2D Zn‐Porphyrin‐Based Co(II)‐MOF with 2‐Methylimidazole Sitting Axially on the Paddle–Wheel Units: An Efficient Electrochemiluminescence Bioassay for SARS‐CoV‐2

High electrocatalytic activity with tunable luminescence is crucial for the development of electrochemiluminescence (ECL) luminophores.

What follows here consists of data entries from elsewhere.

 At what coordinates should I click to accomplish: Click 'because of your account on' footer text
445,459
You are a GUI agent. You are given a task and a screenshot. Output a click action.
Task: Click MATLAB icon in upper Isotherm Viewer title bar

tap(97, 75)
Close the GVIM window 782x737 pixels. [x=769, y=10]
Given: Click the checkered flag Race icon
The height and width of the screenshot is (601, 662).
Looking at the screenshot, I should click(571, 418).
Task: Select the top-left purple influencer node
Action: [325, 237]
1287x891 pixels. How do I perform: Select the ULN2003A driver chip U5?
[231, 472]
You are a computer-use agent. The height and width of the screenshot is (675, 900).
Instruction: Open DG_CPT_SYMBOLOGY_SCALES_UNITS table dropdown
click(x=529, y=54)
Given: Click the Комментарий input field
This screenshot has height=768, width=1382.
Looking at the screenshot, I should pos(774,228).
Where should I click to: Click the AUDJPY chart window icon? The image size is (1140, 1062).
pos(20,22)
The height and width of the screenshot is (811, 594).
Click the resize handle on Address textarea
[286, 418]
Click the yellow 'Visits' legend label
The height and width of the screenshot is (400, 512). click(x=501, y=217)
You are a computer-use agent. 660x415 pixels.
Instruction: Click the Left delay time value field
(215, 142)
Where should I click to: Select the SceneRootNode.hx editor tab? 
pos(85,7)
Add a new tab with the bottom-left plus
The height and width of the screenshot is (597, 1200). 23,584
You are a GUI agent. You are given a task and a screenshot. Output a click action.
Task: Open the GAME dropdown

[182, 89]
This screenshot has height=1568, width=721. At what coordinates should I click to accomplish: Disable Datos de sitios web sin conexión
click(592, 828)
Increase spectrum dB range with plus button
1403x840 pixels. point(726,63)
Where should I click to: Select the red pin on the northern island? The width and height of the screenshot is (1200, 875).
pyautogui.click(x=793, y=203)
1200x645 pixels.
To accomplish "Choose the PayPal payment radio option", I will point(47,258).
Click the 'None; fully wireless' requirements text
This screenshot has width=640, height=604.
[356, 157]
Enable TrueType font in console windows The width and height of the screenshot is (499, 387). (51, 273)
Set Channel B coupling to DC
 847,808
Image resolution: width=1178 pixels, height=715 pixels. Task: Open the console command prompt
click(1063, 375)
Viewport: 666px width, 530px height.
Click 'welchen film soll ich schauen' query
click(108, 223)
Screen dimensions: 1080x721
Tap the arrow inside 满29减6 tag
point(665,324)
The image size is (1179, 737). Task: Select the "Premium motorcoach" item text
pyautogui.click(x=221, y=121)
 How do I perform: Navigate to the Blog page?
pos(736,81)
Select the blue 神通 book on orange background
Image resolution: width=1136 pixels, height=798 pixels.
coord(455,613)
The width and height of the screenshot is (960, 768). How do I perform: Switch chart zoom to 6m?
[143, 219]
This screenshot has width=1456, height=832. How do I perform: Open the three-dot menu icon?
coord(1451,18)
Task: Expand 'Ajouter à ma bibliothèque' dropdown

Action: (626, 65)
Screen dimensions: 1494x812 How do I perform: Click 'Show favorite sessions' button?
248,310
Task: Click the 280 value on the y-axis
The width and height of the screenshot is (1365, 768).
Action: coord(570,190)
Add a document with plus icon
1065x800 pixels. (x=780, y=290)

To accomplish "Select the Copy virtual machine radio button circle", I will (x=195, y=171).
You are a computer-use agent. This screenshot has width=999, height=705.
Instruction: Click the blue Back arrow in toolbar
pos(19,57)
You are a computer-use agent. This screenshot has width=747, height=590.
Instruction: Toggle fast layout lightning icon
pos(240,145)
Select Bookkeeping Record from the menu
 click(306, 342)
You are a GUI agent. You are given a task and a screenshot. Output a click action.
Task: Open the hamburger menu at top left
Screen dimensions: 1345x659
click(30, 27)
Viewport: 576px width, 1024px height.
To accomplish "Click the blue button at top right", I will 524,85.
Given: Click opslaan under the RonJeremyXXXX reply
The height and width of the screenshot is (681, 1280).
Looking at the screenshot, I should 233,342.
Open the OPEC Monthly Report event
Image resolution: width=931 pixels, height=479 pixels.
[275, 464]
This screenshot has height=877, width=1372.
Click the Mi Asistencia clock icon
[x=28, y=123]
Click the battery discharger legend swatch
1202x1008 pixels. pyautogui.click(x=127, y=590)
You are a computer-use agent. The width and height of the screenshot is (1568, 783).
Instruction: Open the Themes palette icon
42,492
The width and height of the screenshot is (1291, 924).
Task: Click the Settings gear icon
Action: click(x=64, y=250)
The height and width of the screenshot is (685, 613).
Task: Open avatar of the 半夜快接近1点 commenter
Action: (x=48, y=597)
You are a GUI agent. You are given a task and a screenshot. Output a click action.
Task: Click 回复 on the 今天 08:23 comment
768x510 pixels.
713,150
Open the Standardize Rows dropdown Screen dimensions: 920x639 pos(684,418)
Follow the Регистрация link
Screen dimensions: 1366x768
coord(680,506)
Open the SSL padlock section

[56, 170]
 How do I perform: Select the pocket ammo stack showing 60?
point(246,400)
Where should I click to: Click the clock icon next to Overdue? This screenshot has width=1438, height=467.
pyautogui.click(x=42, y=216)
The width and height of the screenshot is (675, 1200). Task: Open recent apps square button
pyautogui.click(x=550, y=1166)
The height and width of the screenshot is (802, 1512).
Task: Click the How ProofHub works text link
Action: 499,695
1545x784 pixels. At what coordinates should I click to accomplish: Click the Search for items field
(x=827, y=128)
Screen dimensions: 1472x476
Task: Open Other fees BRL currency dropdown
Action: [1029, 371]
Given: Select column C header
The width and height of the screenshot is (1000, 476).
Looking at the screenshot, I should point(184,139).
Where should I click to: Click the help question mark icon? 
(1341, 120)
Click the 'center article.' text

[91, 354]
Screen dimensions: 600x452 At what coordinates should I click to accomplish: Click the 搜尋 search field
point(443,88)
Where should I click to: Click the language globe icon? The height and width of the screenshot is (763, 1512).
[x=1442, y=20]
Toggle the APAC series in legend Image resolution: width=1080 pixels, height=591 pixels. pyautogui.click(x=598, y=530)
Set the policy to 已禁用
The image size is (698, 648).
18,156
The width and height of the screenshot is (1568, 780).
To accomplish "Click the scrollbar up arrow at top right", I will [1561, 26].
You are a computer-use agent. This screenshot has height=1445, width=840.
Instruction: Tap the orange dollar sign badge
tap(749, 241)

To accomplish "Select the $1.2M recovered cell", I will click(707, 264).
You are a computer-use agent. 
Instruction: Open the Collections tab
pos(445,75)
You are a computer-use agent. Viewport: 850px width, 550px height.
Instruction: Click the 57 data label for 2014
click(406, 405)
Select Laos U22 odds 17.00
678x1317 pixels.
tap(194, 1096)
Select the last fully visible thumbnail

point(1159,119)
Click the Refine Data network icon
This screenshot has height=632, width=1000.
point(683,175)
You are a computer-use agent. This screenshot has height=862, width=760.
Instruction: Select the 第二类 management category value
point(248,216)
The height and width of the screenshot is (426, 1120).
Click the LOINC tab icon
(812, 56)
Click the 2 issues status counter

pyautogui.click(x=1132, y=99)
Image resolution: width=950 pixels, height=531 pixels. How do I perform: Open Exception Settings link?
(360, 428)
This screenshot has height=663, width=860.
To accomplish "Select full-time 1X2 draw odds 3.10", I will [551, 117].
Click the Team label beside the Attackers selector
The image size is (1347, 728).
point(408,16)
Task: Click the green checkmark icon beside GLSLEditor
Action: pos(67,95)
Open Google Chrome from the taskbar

In this study, a porphyrin-based heterobimetallic 2D metal organic framework (MOF), [(ZnTCPP)Co2(MeIm)] (1), is successfully self-assembled from the zinc(II) tetrakis(4-carboxyphenyl)porphine (ZnTCPP) linker and cobalt(II) ions in the presence of 2-methylimidazole (MeIm) by a facile one-pot reaction in methanol at room temperature. On the basis of the experimental results and the theoretical calculations, the MOF 1 contains paddle-wheel [Co2(-CO2)4] secondary building units (SBUs) axially coordinated by a MeIm ligand, which is very beneficial to the electron transfer between the Co(II) ions and oxygen. Combining the photosensitizers ZnTCPP and the electroactive [Co2(-CO2)4] SBUs, the 2D MOF 1 possesses an excellent ECL performance, and can be used as a novel ECL probe for rapid nonamplified detection of the RdRp gene of SARS-CoV-2 with an extremely low limit of detection (≈30 aM).